Ella se hizo a un lado y entonces Ledoux pudo ver a Armand. Eso respondió a su pregunta.

—Bandon, este no es lugar para una dama. ¿Cómo se te ha ocurrido traerla?

Ella comenzó a protestar, pero se detuvo ante la sonrisa de Armand.

—¿Has intentado alguna vez llevar la contraria a tu hija?

El ceño de André dejó de fruncirse y lanzó una carcajada.

—Veo que la conoces muy bien.

Si él supiera…

—Quería comprobar por mí misma que estabas bien. ¿Sabes qué ha pasado? ¿Cuál es el motivo por el que te han detenido?

—Demasiadas preguntas y ninguna respuesta —dijo Ledoux y, a continuación, se dirigió a Armand—: ¿Has averiguado algo? No me dio tiempo a avisar a nadie de mi detención, pero ya veo que mi hija te ha encontrado.

—Es una mujer con recursos —apuntó con un deje de pesar en su voz.

—Sí que lo es, y además me ha dado una nieta que es la alegría de mi vejez. No voy a dejar que esos petimetres me separen de ella. Tengo que salir de aquí.

Armand no oyó esas últimas palabras. Su mente se había detenido en la palabra nieta. Observó la palidez de Alma y no necesitó más pruebas para advertir su culpabilidad. Así que le había faltado tiempo para liarse con otro en cuanto se había quedado sola. ¡Y él pensando que era perfecta, que por ella podría replantearse sus opiniones sobre el matrimonio!

Alma vio pasar por su rostro el asombro y después el odio. Así que la odiaba por haberle dado una hija. Eso le daba la razón en no querer decirle nada. Lo malo era que André, ignorante de todo, acababa de desencadenar otra lucha indeseada.

—¿Te casaste en España? —consiguió preguntar Armand sin que se notara su ira.

Entonces Alma se dio cuenta de que él pensaba que se había relacionado con otro tras su marcha. Iba a respirar aliviada, pero su padre respondió antes de que ella pudiera hacerlo.

—No. Alma tuvo a su niña y después decidió volver para que creciera aquí, y esa decisión me ha hecho el hombre más feliz del mundo. La pequeña Natalie es un regalo.

Un momento, ¿la hija de Alma se llamaba Natalie? Armand se volvió hacia ella con tal rapidez que la sorprendió mirándolo con auténtico terror. Entonces comprendió. Natalie era su hija y Alma le había puesto el nombre de su madre. ¡Vaya un momento para descubrir que era padre! Tenía tantas preguntas y reproches que su cabeza iba a estallar.

Alma vio brillar un porqué enorme en sus ojos. Su necesidad de huir contrastaba con la de quedarse un poco más junto a su padre.

Bien, se resignó, tendría que asumir que él lo sabía y puesto que él seguiría sin querer una familia, no creía que cambiara mucho su situación.
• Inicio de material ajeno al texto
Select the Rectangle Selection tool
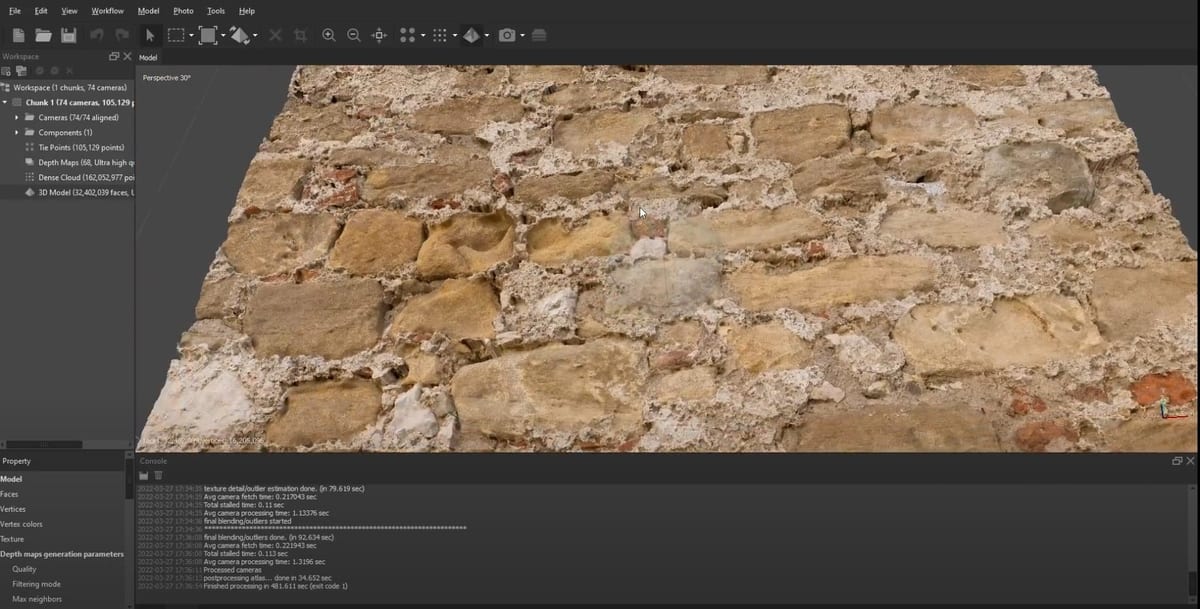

—Sí —continuó André, ajeno a las emociones que experimentaban su hija y su amigo—. Un niño siempre es un regalo. Tienes que sacarme de aquí. Quiero verla crecer.

Armand le puso una mano tranquilizadora sobre su antebrazo.

—No te preocupes. Haré lo posible y lo imposible para hacerlo. Ahora tenemos que irnos. Os dejo para que podáis despediros. —Miró a Alma, que permanecía en un hermético silencio—. Te espero fuera.